German operatic soprano (1885–1976)

Erna Ellmenreich (30 May 1885 – 14 April 1976) was a German operatic soprano, a member of the Staatstheater Stuttgart. She performed there leading parts and several premieres, including Ariadne auf Naxos by Strauss and works by Paul Hindemith.

== Career ==
Born in Merano, Ellmenreich made her stage debut as Marguerite in Gounod's Faust in 1908 at the Hoftheater Stuttgart (court theatre). She was a member of the company from 1909 to 1924. It was named Württembergisches Landestheater from 1918, and later Staatstheater (State theatre). She appeared as a guest artist, for example in 1910 at the Cologne Opera and in 1916 at the Frankfurt Opera.

In Stuttgart, Ellmenreich took part in numerous premieres. On 25 October 1912 she appeared as Echo in Ariadne auf Naxos by Richard Strauss. The production was part of the opening festivities for the new theatre building, staged in the Kleines Haus (small hall) by Max Reinhardt, with Maria Jeritza in the title role. In 1917 Ellmenreich performed the part of the Märchenfrau in Siegfried Wagner's fairy-tale opera An allem ist Hütchen schuld!, and in 1919 in Ture Rangström's Die Kronbraut (Kronbruden) after a play by August Strindberg. On 4 June 1921 she appeared in two roles in one-act operas by Paul Hindemith, the Woman in Mörder, Hoffnung der Frauen (Murderer, Hope of Women) after a play by Oskar Kokoschka, and the Empress Bangsa in Das Nusch-Nuschi. The first presentation of the two short operas by Hindemith, conducted by Fritz Busch and with Oskar Schlemmer responsible for stage, costumes and choreography, caused a scandal.

● **WORK TO COMPLETE**:
A. Please shorten the paragraph of the passage on Erna Ellmenreich that begins "Born in Merano," keeping its main facts.
B. Carry the passage on Erna Ellmenreich forward from its final sentence.
The lines that come next are from a separate source.

● **DATA SHOWN**:
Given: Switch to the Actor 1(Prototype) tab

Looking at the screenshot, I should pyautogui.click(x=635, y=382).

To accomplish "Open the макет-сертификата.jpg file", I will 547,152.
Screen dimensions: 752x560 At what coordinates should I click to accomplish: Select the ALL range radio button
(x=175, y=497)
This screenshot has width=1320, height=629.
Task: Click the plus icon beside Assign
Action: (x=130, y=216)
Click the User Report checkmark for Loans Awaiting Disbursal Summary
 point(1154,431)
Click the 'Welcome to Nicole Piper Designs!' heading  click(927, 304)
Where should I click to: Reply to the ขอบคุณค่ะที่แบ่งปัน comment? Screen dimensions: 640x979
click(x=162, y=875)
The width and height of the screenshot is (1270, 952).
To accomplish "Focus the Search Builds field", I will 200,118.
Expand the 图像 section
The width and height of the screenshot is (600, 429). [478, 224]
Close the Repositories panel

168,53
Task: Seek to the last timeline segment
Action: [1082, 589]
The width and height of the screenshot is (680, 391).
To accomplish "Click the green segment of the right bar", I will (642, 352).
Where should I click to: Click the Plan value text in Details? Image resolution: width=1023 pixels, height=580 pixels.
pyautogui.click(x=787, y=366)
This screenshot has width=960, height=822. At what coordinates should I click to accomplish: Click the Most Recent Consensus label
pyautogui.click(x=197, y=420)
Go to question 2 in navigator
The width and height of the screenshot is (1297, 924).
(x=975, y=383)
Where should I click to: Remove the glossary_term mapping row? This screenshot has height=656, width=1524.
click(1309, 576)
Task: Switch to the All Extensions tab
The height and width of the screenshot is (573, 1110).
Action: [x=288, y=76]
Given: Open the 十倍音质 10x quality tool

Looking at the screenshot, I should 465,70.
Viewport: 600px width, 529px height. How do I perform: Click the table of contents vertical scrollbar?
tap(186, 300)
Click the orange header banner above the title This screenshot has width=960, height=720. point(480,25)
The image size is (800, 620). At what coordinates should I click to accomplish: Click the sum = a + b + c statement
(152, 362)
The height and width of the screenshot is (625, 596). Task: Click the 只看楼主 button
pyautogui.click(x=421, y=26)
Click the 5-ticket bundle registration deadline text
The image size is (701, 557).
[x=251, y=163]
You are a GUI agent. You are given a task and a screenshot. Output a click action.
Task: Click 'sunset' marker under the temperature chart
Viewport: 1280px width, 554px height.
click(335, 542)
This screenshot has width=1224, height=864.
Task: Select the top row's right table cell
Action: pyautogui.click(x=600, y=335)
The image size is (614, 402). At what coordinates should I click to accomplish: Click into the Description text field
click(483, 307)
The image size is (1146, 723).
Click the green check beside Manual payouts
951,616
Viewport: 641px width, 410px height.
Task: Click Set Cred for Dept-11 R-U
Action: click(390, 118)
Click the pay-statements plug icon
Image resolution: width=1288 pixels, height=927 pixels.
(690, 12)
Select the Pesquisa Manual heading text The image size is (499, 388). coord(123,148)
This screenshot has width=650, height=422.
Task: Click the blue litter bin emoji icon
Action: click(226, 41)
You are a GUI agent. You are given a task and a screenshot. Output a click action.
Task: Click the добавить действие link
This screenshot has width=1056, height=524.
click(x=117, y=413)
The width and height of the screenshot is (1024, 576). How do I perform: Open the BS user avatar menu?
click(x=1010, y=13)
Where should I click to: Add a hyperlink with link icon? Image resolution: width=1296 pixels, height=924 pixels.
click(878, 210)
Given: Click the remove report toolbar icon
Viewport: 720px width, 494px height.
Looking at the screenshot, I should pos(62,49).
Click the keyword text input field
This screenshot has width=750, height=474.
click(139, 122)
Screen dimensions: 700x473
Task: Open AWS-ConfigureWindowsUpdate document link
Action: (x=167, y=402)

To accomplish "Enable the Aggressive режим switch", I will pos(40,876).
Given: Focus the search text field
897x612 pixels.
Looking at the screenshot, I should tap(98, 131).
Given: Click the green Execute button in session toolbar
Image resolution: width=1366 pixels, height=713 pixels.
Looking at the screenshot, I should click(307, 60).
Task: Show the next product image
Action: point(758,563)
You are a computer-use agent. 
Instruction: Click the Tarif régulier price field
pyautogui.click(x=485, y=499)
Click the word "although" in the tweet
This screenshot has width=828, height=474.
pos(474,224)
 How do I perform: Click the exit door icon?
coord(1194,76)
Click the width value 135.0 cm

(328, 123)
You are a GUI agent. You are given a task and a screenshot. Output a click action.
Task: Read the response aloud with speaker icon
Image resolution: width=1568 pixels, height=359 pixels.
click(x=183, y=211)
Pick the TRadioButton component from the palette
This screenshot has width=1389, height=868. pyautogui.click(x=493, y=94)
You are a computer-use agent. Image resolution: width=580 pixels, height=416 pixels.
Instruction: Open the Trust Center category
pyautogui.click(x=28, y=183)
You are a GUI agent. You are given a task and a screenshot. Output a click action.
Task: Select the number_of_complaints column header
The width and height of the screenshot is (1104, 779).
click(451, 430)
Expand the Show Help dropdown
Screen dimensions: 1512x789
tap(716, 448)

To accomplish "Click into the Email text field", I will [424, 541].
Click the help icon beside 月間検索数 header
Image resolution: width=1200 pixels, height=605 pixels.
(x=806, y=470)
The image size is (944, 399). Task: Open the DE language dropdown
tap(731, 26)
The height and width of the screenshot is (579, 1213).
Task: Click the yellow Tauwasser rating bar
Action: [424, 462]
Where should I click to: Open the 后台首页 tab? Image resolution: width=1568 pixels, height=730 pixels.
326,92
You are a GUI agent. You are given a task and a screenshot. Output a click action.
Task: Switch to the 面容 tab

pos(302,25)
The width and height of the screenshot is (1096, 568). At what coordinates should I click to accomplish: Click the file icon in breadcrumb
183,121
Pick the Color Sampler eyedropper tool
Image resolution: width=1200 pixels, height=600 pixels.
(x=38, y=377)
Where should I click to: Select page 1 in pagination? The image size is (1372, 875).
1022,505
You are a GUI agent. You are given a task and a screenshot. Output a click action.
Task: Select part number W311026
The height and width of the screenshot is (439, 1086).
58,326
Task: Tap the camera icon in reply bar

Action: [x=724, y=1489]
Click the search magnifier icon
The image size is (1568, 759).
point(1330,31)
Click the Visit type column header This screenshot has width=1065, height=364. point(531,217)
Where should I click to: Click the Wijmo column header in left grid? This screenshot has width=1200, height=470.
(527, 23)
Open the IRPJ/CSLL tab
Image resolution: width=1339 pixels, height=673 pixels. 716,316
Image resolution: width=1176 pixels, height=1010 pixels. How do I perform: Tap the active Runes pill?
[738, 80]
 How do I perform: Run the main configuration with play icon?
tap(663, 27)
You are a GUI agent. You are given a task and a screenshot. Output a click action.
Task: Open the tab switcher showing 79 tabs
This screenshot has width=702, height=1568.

● **RESULTS OF THE EXERCISE**:
A. Ellmenreich, born in Merano, debuted as Marguerite in Gounod's Faust in 1908 at the Hoftheater Stuttgart (court theatre), which was renamed Württembergisches Landestheater in 1918 and later Staatstheater. She belonged to its company from 1909 to 1924. She also performed as a guest, for instance at the Cologne Opera in 1910 and the Frankfurt Opera in 1916.

B.
Ellmenreich's operatic parts included Mozart's Cherubino in Le nozze di Figaro and Dorabella in Così fan tutte, and Silla in Hans Pfitzner's Palestrina. She performed the title roles of Mignon by Ambroise Thomas and Bizet's Carmen, of both Der Rosenkavalier and Salome by Strauss, and Puccini's Madama Butterfly.

After leaving the Stuttgart opera, Ellmenreich performed as a guest artist. She also had a career as a concert singer. She died in Berlin.